At the same time, various and increasingly effective efforts are being made to institutionalize vertical relations between different levels of government. Following our definition of multilevel governance—that it should involve real vertical structures for policy coordination—we believe that we can speak to some extent of a multilevel governance structure for migration that has come in existence in a rather long struggle between national and EU forces, though still in the absence of regional and local governmental agents. Even in the strongly Europeanized field of migration and asylum policies—where one would expect centralist policy relations—we observe that most policies have been developed in a strongly intergovernmental way. Rather than states losing control to Brussels, they are working together and institutionalizing their cooperation, particularly that aimed at better control over immigration flows. However, the coordinated multilevel governance structure described here pertains mainly to restrictiveness and control of migration. Efforts to establish a more comprehensive, proactive immigration policies, as envisaged and proposed by the European Commission, have failed.

With regard to integration policies, partners' competencies at different levels are clearly different from those in the migration policy field, and there seems to be no dominant level. Local governmental agents have claimed and are acquiring a more prominent position in relation to their national governments, and the EU level seems to be playing a mediating role. Relations across levels have intensified over the past decade, and they are both horizontal and vertical, top-down and bottom up. Some countries are developing vertical structures between the national and local levels, such as localized policy measures and joint integration conferences. At the same time, some countries are transferring their strict integration policies to the European level. Cities are applying pressure on their national governments to support local integration policies, and they are “venue shopping” at the EU level. An intriguing direct relationship has developed between the European Commission and city networks on a cross-European scale. All of this is recent and difficult to evaluate, but in view of the absence of clearly centralist and localist dominance in this process, the result could be a multilevel governance structure that, more than in the field of migration, includes nongovernmental partners in the process.

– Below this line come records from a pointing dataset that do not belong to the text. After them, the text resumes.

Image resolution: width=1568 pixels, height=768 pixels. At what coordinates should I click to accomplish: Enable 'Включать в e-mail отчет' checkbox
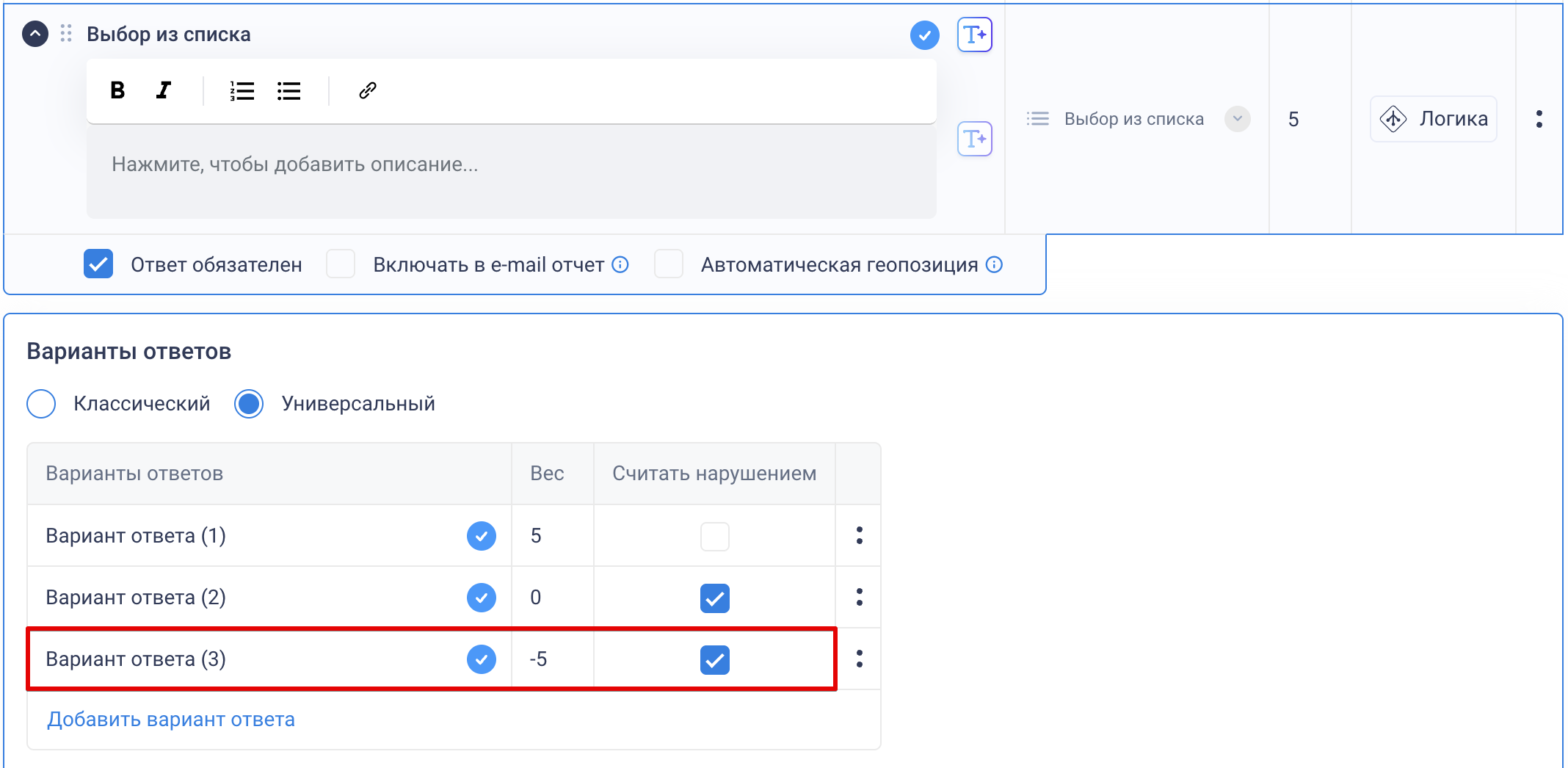(x=341, y=264)
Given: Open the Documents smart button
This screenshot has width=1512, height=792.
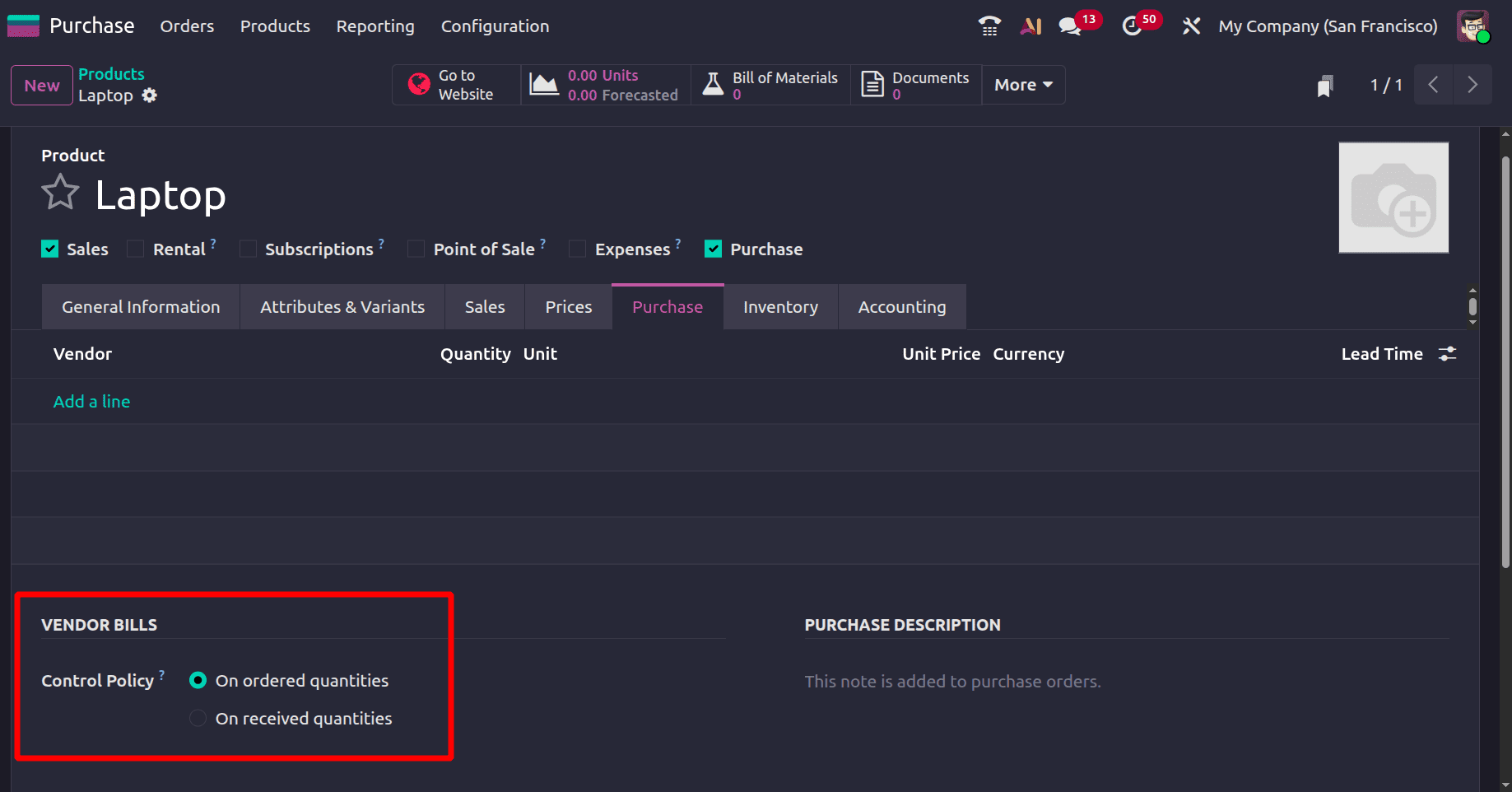Looking at the screenshot, I should click(x=915, y=84).
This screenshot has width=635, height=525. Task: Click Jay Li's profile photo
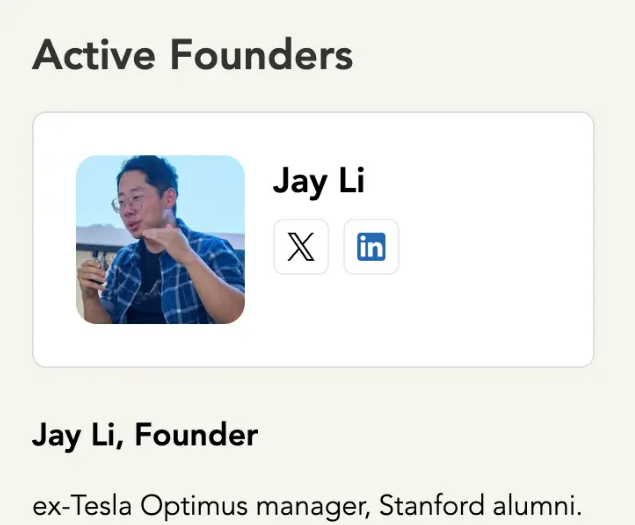[x=160, y=239]
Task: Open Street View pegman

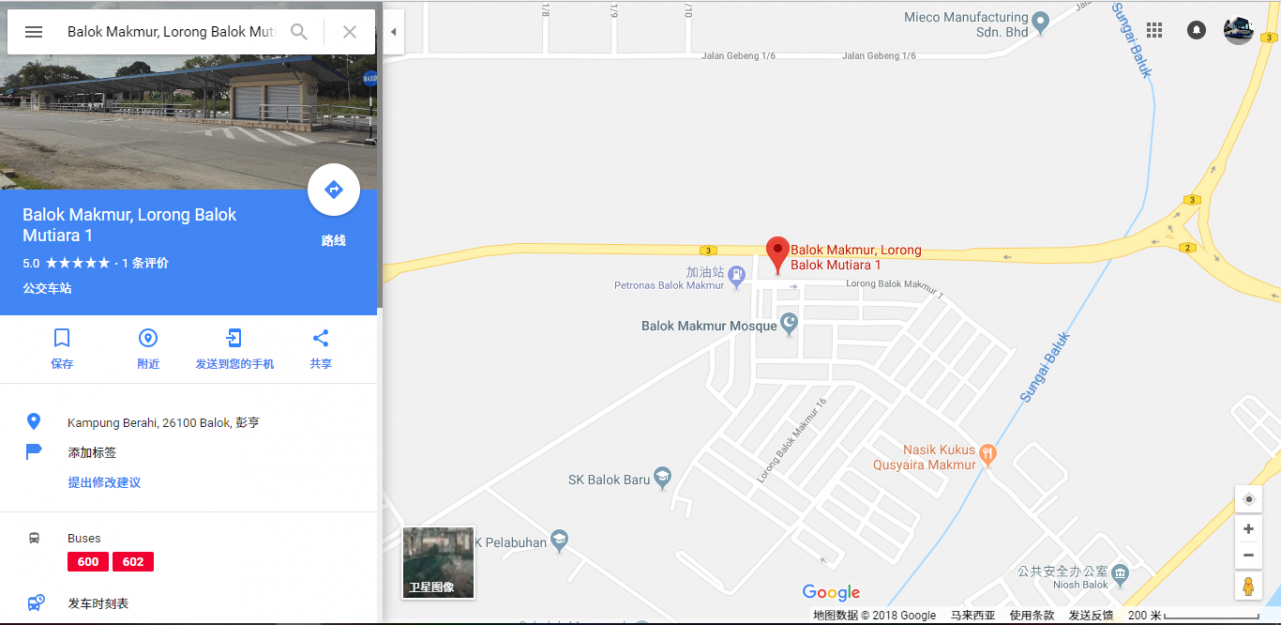Action: [1248, 586]
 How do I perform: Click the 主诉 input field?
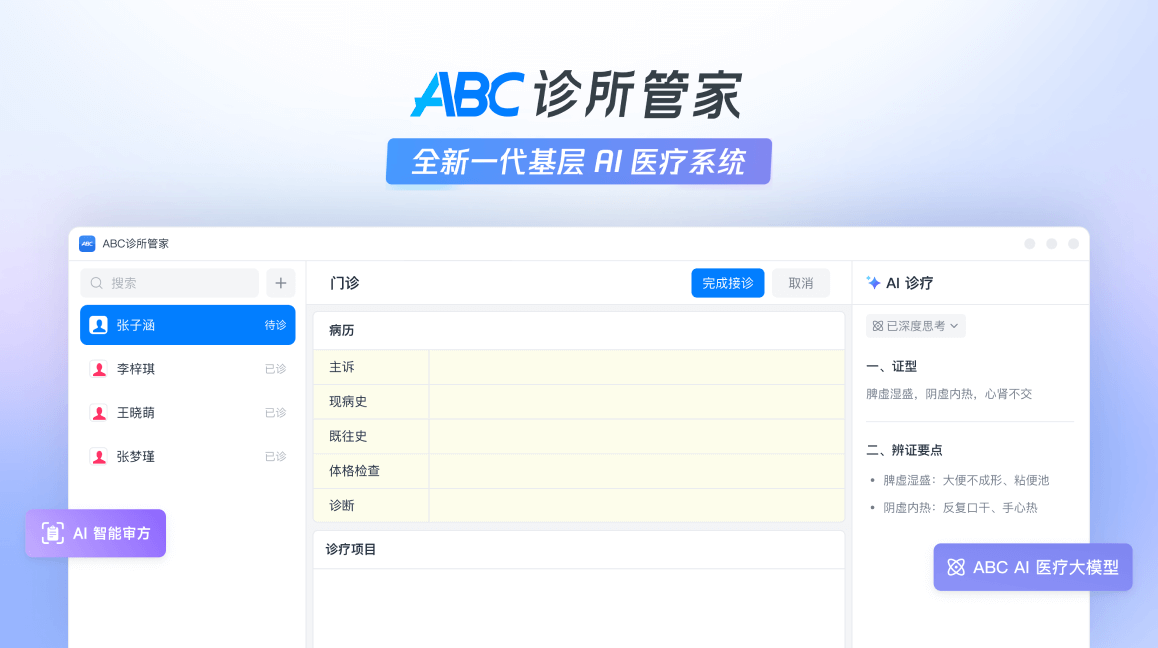pyautogui.click(x=636, y=367)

A final observation on the state-of-the-art of the study of multilevel governance as surveyed in this chapter is that so far multilevel governance has been framed, by definition, as an EU-internal phenomenon—that is, it includes only levels and actors within the EU as relevant components. What has been called the “external dimension” of immigration and integration policymaking—that is, relations, negotiations, and agreements with countries of origin of migrants and with international organizations and institutions in the field of international migration and development— does not have a place in this frame (yet). Consequently, the EU's (re-)definition of integration as a three-way process does not resonate in studies of the multilevel governance of migration and integration. The concluding chapter of this book comes back to this external dimension of EU policymaking and its relevance for both immigration and integration policies.